Master Reboot is a largely disconcerting experience. After you watch your life flickering before your eyes, you awaken only to fall from the crashed wreckage of a train. Although, the world you find yourself in isn’t one that would instantly be familiar to you, but entirely set inside a virtual server known as the Soul Cloud.
This is Wales Interactive’s second outing on Wii U and a somewhat startling contrast to the gleefully intergalactic Gravity Badgers. Flinging mammals with reckless abandon falls by the wayside, replaced by the psychological torment present throughout Master Reboot‘s unexpectedly sinister journey.
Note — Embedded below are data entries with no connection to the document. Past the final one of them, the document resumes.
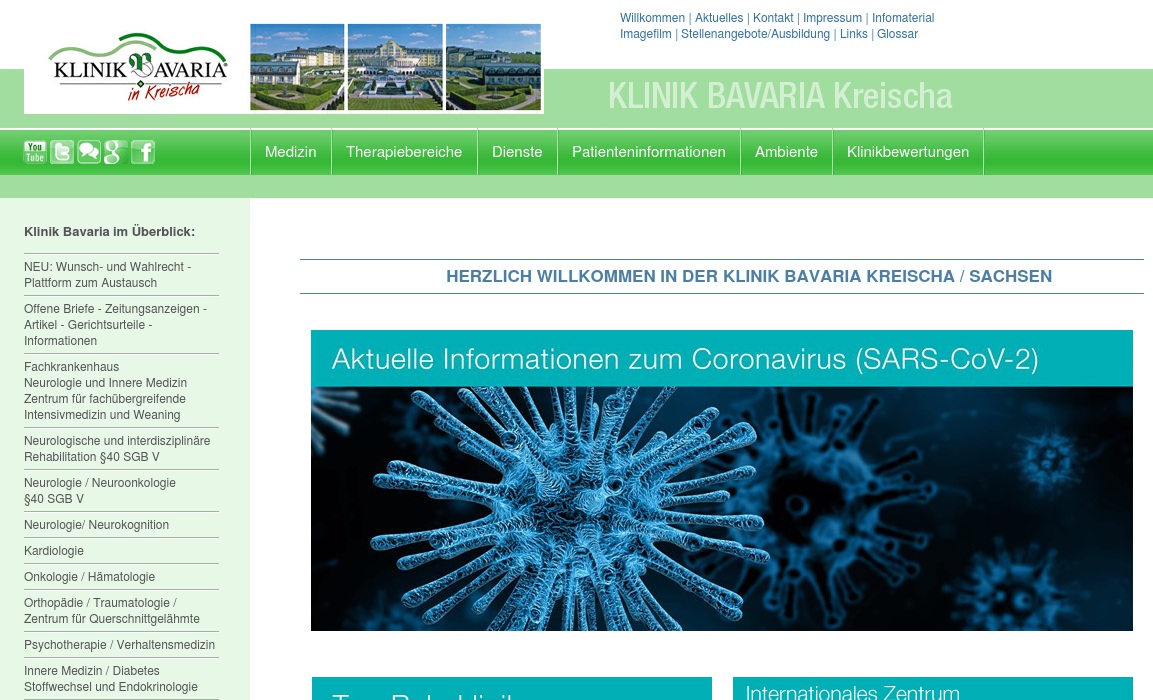Open the Patienteninformationen menu
Viewport: 1153px width, 700px height.
[x=648, y=152]
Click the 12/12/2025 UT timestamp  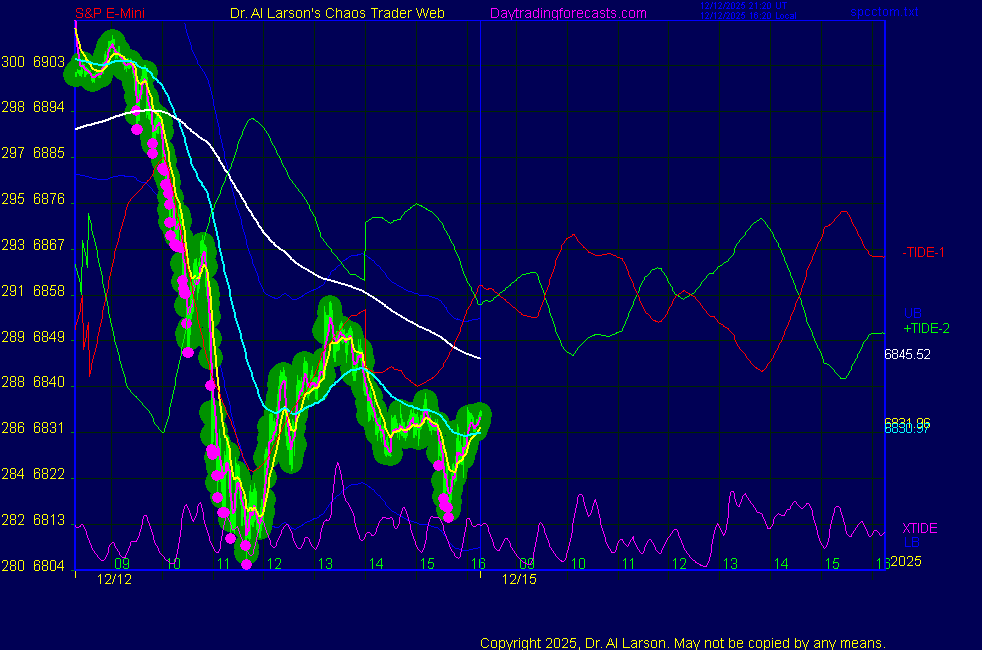pyautogui.click(x=744, y=6)
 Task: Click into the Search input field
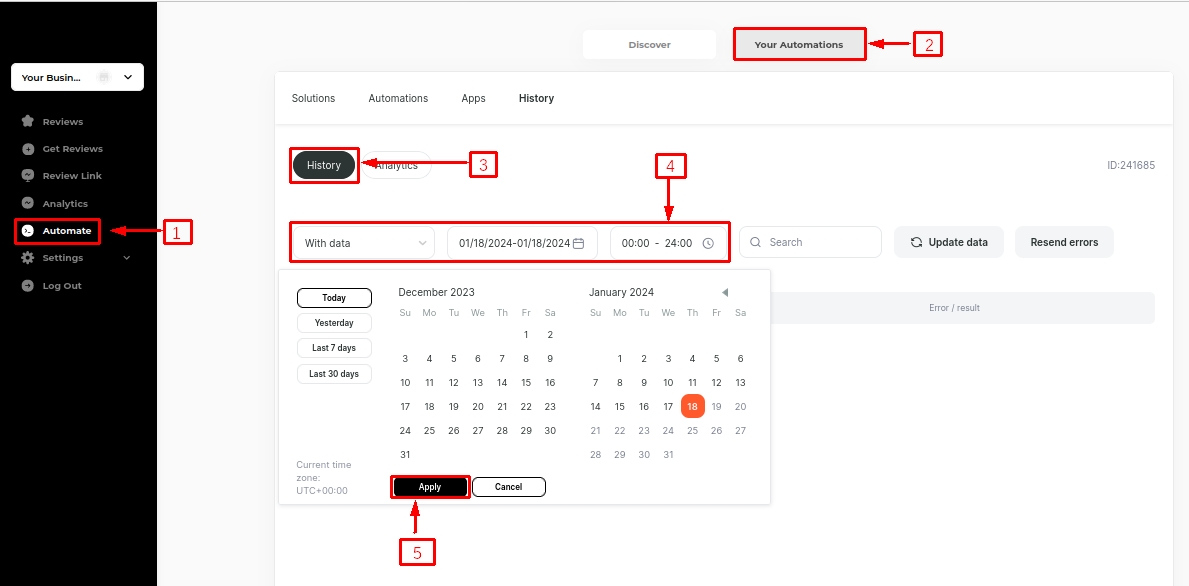[x=815, y=242]
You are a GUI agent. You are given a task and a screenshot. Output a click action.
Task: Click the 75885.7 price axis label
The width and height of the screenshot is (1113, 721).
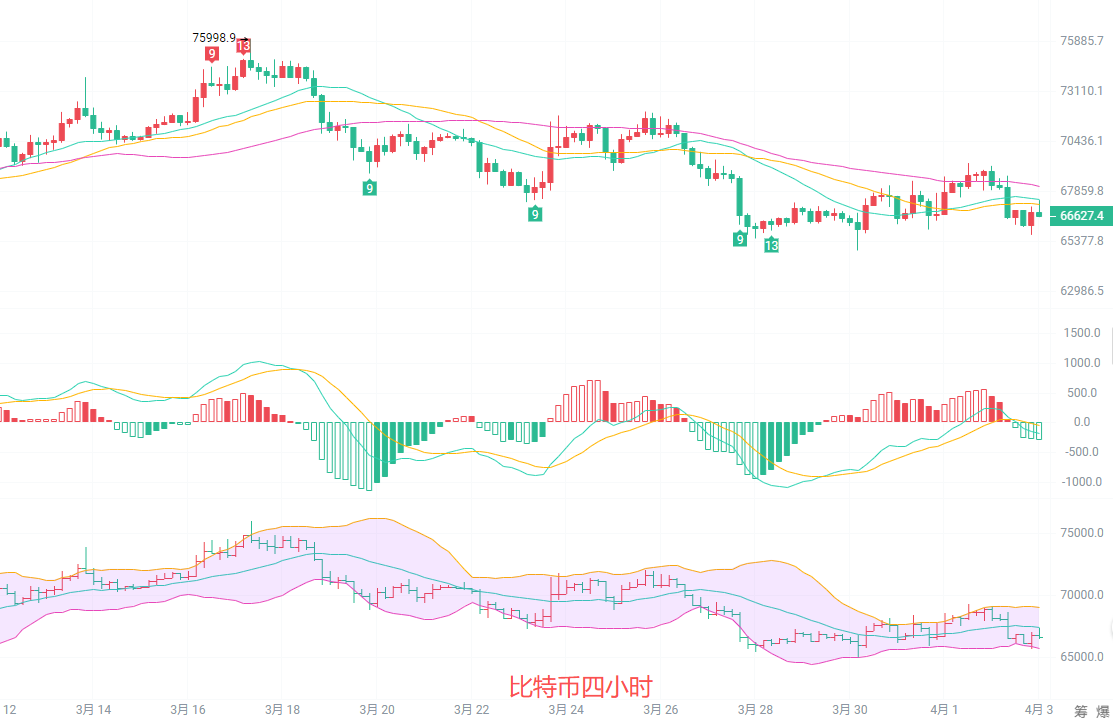pyautogui.click(x=1081, y=41)
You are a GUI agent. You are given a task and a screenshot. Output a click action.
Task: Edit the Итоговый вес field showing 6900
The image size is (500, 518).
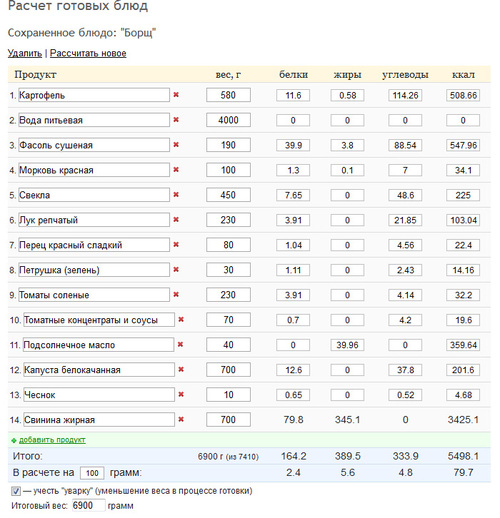pyautogui.click(x=89, y=505)
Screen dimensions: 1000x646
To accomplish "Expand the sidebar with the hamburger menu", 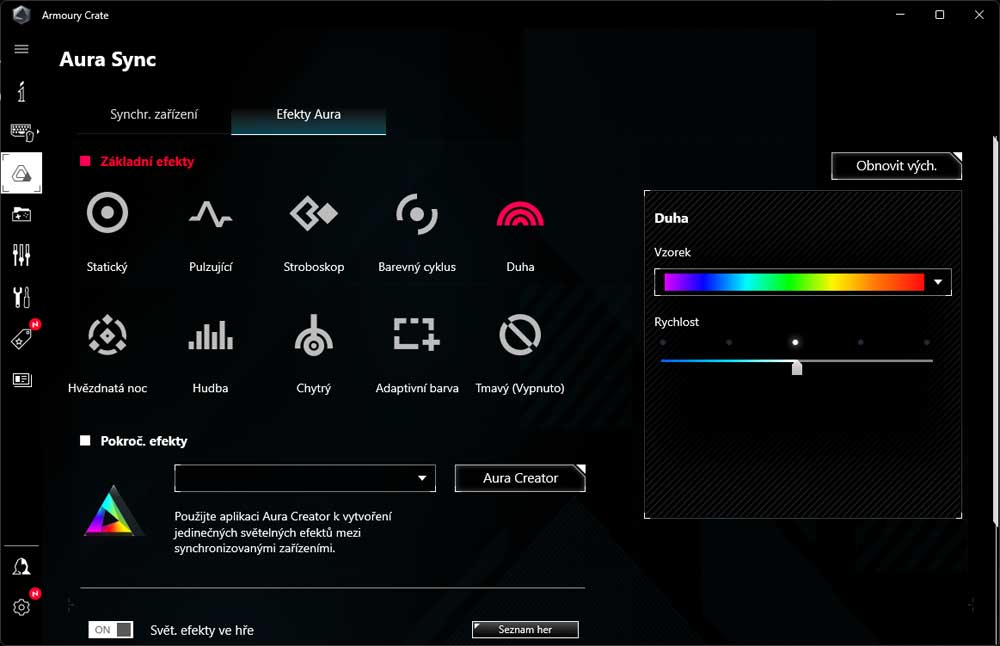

We’re invited to imagine a world where death is no longer final. The Soul Cloud, as the name implies, letting precious memories be saved for users to enjoy forever – therefore allowing someone’s soul to, at least somewhat partly, live on through their own Soul Village. These can then be relived as an when you please, which seems perfect to aid the grieving process but in large part results in a fairly morbid living graveyard.
You arrive without even knowing the identity of the character you play as, working your way through the Soul Cloud as you soon uncover that all isn’t as it should be. The journey that you undertake to discover precisely what this disturbance is sees you wandering a sunlit forest, a derelict fairground, and an abandoned hospital wing among others, looking to uncover the history behind the Mysteri Foundation’s creation.
Peculiar blue rubber ducks scattered throughout the game’s environments lend subtle clues – letters, documents and photos sent from the world of the living by the Soul Cloud’s residents, family and friends. Early on we learn of twins Astrid and Kali Patterson, although delving deeper into the virtual rabbit hole uncovers a rather disturbing tale. Master Reboot largely revolves around their life experiences, memories depicted by cartoons flashing before you at the conclusion of each memory that you complete.
Gameplay concepts are fairly basic, puzzles laid before players tasking them with re-arranging solar systems, popping targets with an air gun, and fleeing from an oversized teddy bear. There are clear standout moments whether that be bouncing you away from rising water as rain tumbles down, or warily wandering through a library with only an ill-lit torch to guide your path. You will be frequently chased by blue-gazed girls along the way, and you will run away screaming every time.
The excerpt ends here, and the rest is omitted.